The biggest impact on users already comfortable with DfR datasets is the change in dataset delivery. DfR delivers datasets to end users in a ZIP file with the following structure:
- metadata
- ngram1
- ngram2
- ngram3
Each of those directories contained one file per article or book chapter in the dataset. For example, the metadata directory contains one XML file for each document in the dataset and the ngram1 directory contains one CSV file for each document in the dataset -- where on each row is one of the words from the document in the first column and the number of times it occurred in the second column.
In addition to the new JSON format described above, this platform is not doing any preemptive cleanup on the data it delivers, whereas DfR removes stopwords and lowercases all the words in the dataset. Our philosophy is that the researcher will know best how to clean-up his or her own data. In addition, our focus is on learning and teaching and most data in the world is wild and woolly and dirty, so it is best if users learn to do their own clean-up.
How does the dataset format compare with HathiTrust?

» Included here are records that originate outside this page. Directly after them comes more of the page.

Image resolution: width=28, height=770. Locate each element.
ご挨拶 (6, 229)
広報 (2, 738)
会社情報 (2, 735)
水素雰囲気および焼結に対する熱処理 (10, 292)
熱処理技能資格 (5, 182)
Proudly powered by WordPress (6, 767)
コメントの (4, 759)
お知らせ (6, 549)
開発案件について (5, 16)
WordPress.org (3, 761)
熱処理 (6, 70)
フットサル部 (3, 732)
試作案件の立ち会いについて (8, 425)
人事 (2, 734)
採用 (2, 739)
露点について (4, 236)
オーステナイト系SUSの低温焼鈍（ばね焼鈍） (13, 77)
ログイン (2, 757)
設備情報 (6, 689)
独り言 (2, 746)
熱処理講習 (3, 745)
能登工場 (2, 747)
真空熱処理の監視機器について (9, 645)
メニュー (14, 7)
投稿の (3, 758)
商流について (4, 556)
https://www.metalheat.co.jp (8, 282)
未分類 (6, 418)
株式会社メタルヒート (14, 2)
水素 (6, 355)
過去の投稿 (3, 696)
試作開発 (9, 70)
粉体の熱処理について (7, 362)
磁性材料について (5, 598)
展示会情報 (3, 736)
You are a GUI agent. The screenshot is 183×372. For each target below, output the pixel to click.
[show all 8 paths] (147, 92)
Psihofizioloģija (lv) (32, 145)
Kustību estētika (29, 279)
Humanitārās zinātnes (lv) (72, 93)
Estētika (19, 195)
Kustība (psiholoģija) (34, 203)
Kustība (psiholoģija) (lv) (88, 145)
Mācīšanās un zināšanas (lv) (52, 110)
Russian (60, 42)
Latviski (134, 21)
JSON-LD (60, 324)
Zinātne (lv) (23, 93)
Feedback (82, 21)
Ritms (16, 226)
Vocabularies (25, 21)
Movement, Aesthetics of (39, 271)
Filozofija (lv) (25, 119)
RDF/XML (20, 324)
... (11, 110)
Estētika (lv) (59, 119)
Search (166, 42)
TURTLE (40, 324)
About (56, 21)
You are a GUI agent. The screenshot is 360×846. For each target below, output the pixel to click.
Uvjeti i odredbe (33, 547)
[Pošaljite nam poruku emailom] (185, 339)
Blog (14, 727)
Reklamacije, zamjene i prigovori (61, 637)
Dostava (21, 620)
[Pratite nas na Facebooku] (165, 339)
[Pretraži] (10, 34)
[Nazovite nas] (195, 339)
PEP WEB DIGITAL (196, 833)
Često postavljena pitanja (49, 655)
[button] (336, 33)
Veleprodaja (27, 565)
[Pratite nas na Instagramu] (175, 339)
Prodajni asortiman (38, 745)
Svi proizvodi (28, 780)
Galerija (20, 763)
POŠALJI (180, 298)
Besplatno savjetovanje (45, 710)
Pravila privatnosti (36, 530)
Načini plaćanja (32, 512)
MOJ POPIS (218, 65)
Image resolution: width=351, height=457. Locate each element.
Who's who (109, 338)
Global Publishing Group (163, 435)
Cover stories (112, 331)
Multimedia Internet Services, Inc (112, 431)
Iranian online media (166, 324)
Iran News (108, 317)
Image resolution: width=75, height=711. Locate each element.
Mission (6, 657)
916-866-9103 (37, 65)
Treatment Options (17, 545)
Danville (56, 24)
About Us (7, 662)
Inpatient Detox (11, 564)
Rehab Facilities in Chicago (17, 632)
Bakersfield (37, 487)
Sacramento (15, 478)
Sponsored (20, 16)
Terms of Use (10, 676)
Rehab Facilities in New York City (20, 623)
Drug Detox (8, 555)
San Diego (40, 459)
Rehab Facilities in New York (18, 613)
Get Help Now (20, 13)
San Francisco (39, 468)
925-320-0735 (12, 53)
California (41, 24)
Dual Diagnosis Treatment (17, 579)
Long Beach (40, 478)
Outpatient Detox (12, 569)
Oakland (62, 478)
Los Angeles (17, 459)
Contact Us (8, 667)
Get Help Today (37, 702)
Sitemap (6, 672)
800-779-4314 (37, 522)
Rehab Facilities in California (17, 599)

They are very similar, and that's not an accident. We worked closely with HathiTrust to develop our data format. Ultimately, we decided to expand on the HathiTrust Extracted Features format to support key features our users sought (for example, the ability to analyze texts at the level of individual journal articles instead of at the issue-level). We are excited by the possibility of including content from the HathiTrust Digital Library in the future.